Selasa, 27 Desember 2011

agama


1. Hadits adalah segala perkataan (sabda), perbuatan dan ketetapan dan persetujuan dari Nabi Muhammad SAW yang dijadikan ketetapan ataupun hukum dalam agama Islam. Hadits dijadikan sumber hukum dalam agama Islam selain Al-Qur'an, Ijma dan Qiyas, dimana dalam hal ini, kedudukan hadits merupakan sumber hukum kedua setelah Al-Qur'an.

2. Hadist Mutawatir
Dari segi bahasa, mutawatir berarti sesuatu yang datang secara beriringan tanpa diselangi antara satu sama lain .
Hadist Mutawatir berarti  hadis yang diriwayatkan oleh sejumlah rawi yang tidak mungkin bersepakat untuk berdusta dari sejumlah rawi sampai akhir sanad. Maksdunya Hadits mutawatir itu adalah hadits yang diriwayatkan sejumlah rawi yang menurut akal mereka tidak mungkin sepakat berbuat dusta, dan banyaknya rawi ini ini seimbang dari permulaan sanad hingga akhirnya dalam setiap tingkatan (tabaqat/generasi).

■ Tugas A ■
Menurut teks tentang hadis, kenapa sebuah hadis bisa disebut mutawatir? Jelaskan dengan melihat jumlah rawinya.
■ Tugas B ■
Ulangi bagian dari teks tentang hadis, dari "1. Hadits adalah" sampai "kedua setelah Al-Qur'an.".

■ Data yang Diberikan ■
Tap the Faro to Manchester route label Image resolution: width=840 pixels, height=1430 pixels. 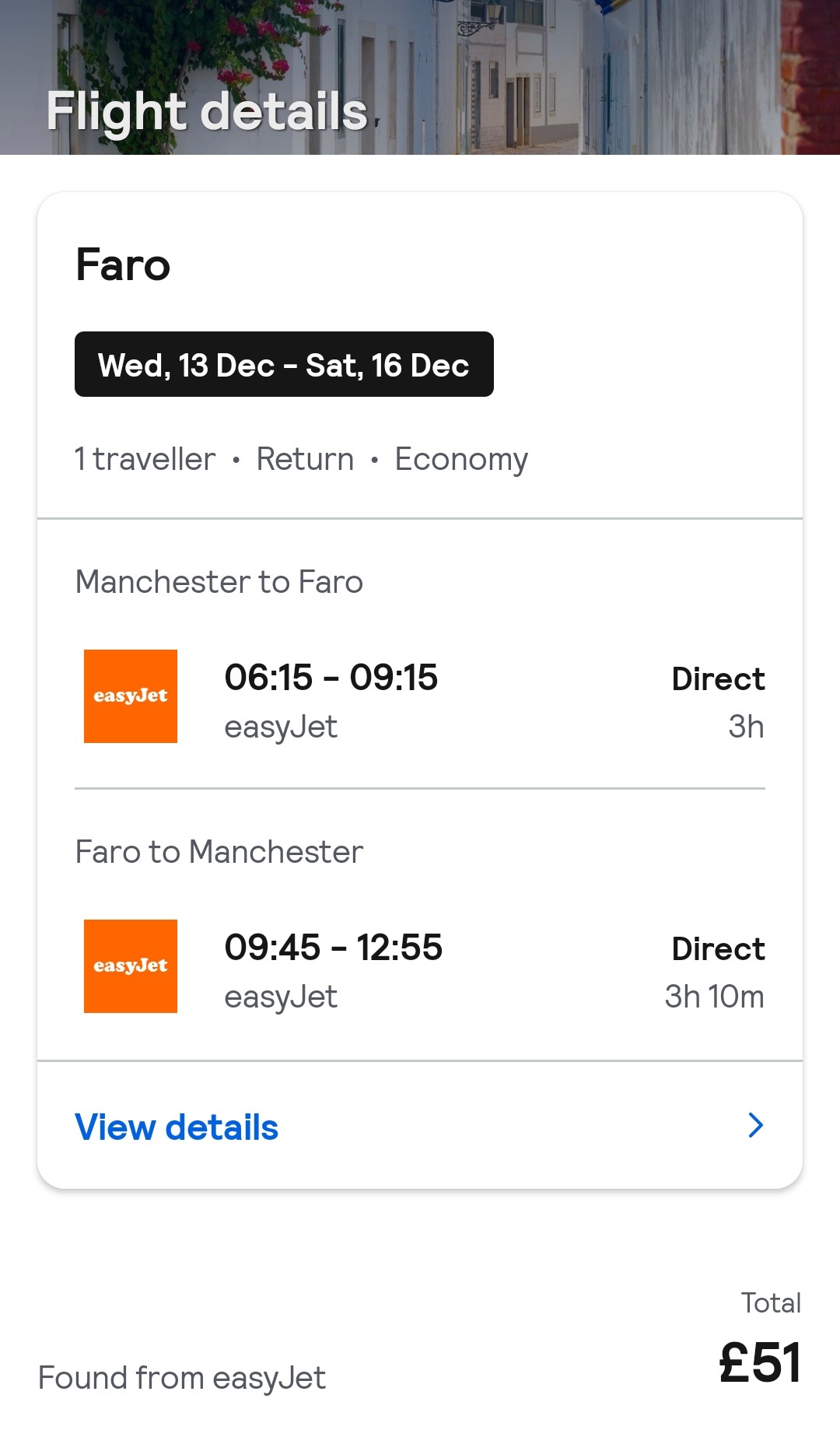tap(219, 852)
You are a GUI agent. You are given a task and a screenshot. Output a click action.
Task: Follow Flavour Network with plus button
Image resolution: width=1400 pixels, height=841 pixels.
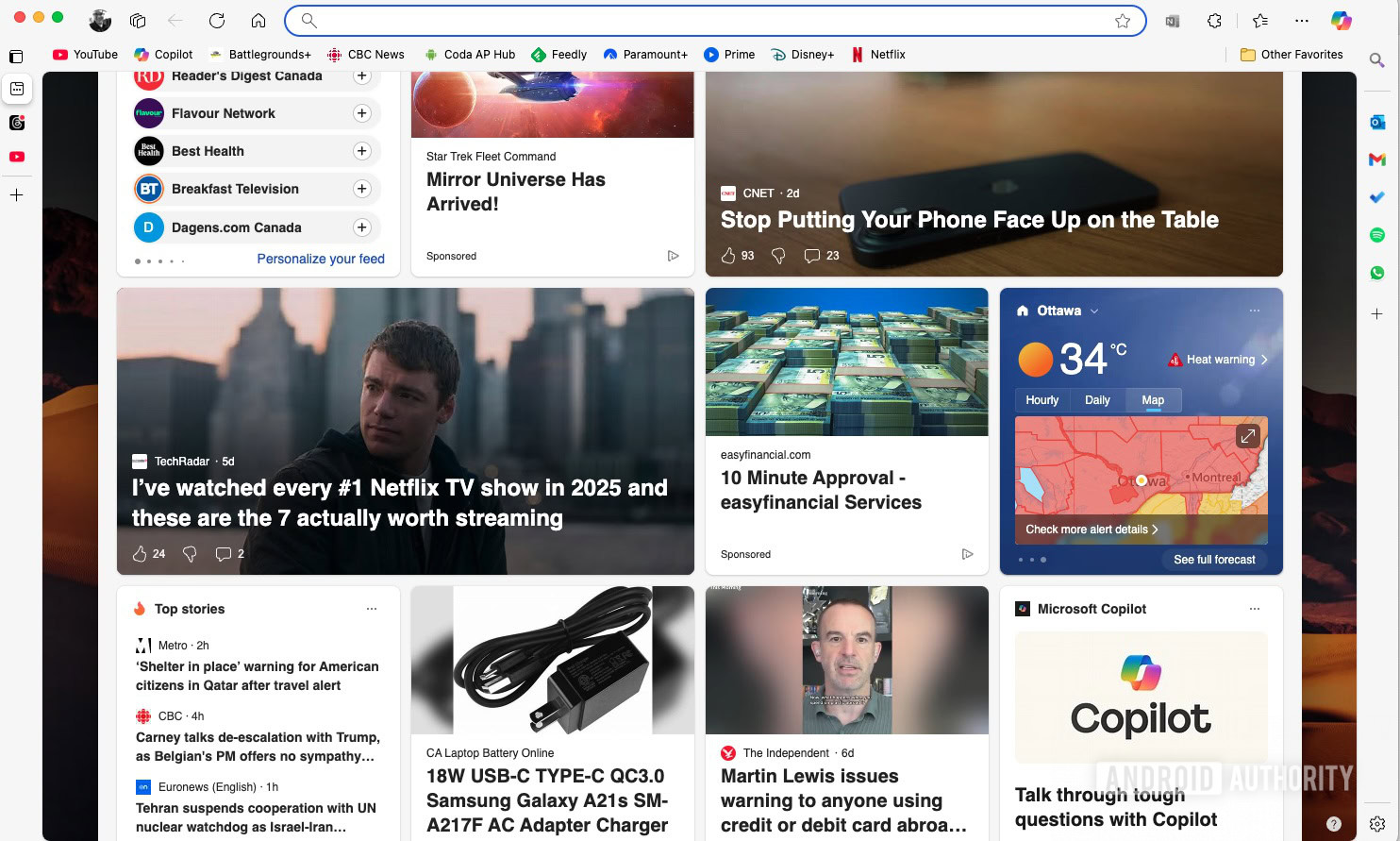pos(361,113)
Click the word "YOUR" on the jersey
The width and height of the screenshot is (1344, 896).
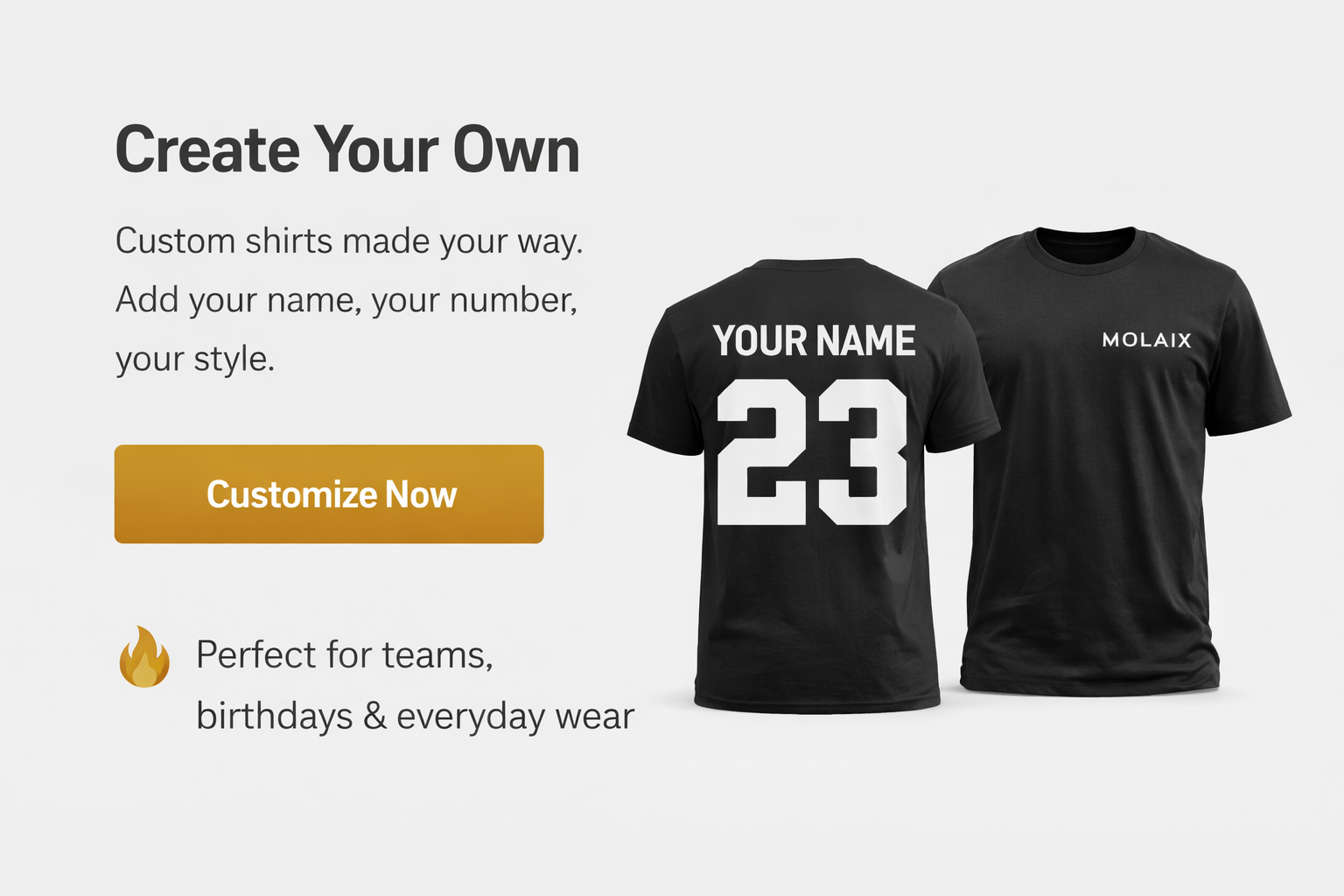tap(760, 341)
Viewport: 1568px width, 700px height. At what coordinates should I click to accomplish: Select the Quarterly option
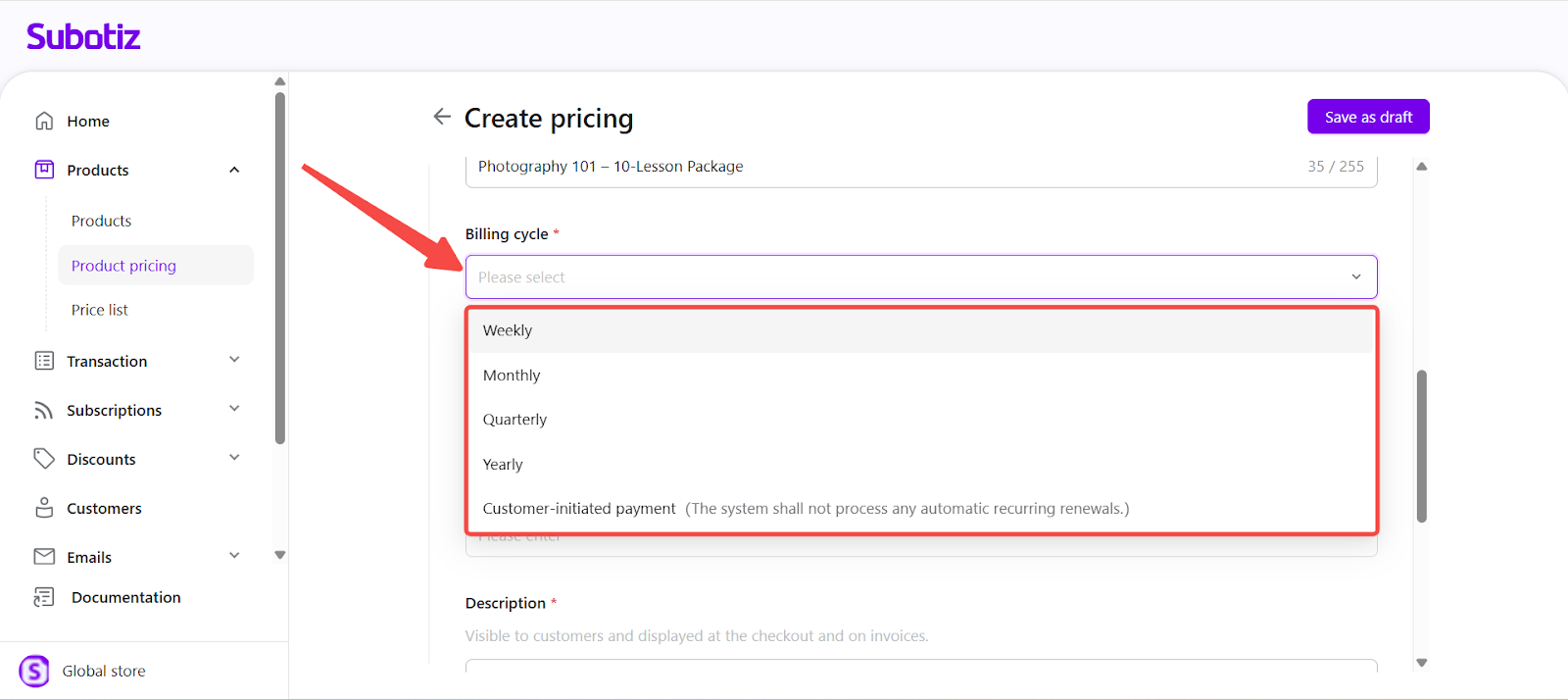click(x=514, y=420)
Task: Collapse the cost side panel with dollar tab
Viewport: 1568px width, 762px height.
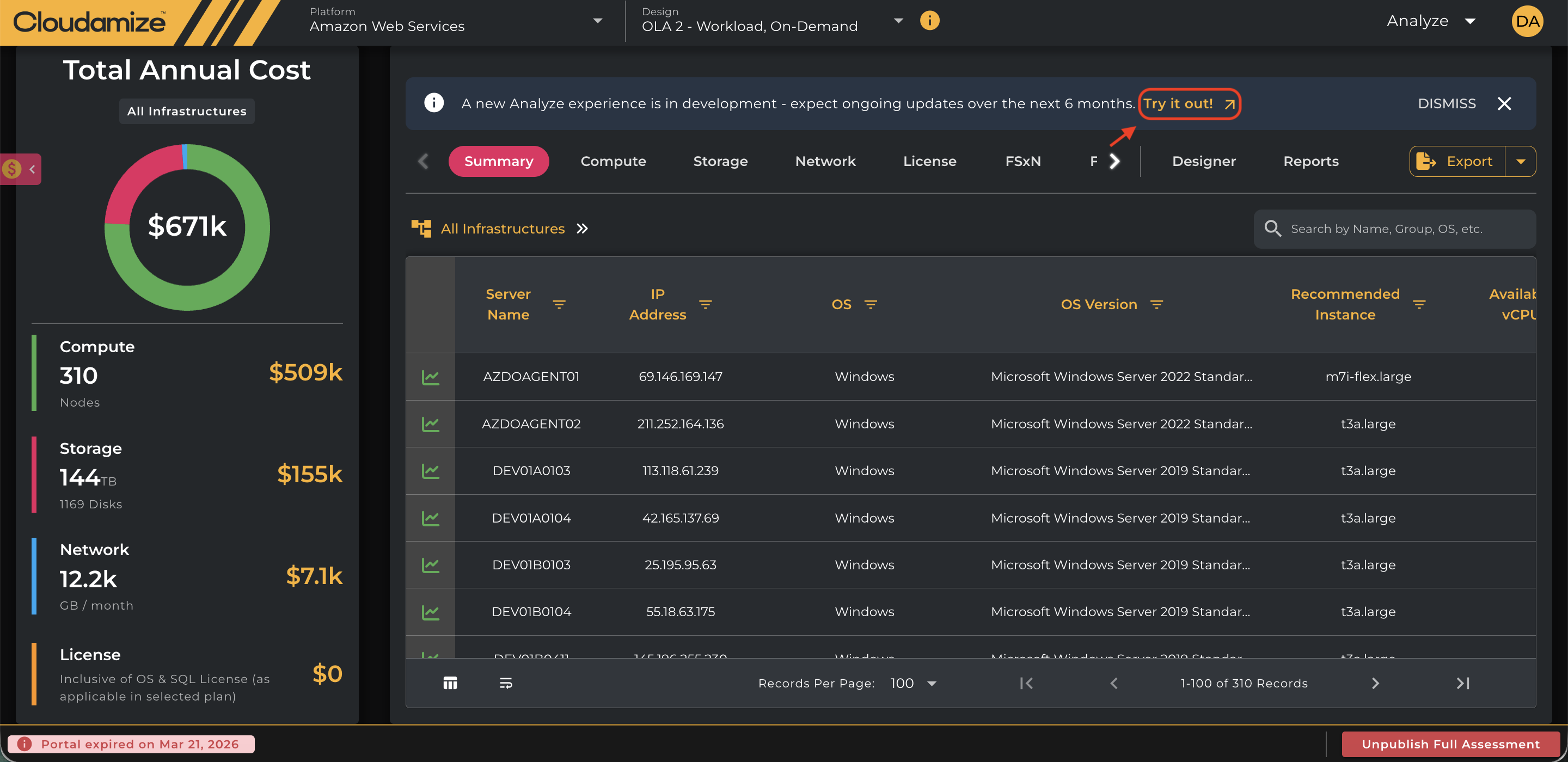Action: click(x=21, y=169)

■ Hasil A ■
Hadis mutawatir diriwayatkan oleh banyak rawi. Menurut akal, rawi sebanyak itu tidak mungkin sepakat untuk berdusta. Jumlah rawi itu juga seimbang di setiap tingkatan (tabaqat/generasi), dari awal sanad sampai akhirnya.

■ Hasil B ■
1. Hadits adalah segala perkataan (sabda), perbuatan dan ketetapan dan persetujuan dari Nabi Muhammad SAW yang dijadikan ketetapan ataupun hukum dalam agama Islam. Hadits dijadikan sumber hukum dalam agama Islam selain Al-Qur'an, Ijma dan Qiyas, dimana dalam hal ini, kedudukan hadits merupakan sumber hukum kedua setelah Al-Qur'an.